- What the exercise asks -
Whenever a line in the entries below contains "computer", copy that line.
Supplied data below:
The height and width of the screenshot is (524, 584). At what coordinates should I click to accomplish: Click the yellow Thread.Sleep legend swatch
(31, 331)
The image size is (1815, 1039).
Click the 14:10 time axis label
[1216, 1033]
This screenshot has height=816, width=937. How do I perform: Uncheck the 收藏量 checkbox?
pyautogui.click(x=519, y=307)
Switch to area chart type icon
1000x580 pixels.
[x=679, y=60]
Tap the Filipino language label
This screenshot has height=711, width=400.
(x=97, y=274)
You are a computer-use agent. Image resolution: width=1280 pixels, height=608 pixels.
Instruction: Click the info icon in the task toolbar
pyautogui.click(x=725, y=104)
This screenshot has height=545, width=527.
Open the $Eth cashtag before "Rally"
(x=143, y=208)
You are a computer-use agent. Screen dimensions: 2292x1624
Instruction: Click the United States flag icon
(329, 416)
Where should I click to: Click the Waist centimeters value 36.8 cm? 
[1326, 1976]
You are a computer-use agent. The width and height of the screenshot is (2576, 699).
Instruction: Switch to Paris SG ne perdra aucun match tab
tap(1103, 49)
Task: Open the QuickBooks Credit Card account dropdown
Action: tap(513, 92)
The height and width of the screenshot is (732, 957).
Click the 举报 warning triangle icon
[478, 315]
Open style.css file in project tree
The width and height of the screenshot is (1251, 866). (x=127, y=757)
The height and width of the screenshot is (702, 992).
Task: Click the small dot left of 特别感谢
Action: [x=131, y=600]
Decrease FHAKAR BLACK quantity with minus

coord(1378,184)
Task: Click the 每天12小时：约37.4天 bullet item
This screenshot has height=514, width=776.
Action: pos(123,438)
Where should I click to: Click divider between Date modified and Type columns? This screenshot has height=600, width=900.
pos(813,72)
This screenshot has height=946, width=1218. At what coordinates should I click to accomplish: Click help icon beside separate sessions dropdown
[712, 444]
End of Supplied data.
- Task response -
You are a computer-use agent. Image resolution: width=1280 pixels, height=608 pixels.
You are a computer-use agent. Screen dimensions: 2292x1624
You are a computer-use agent. The width and height of the screenshot is (2576, 699).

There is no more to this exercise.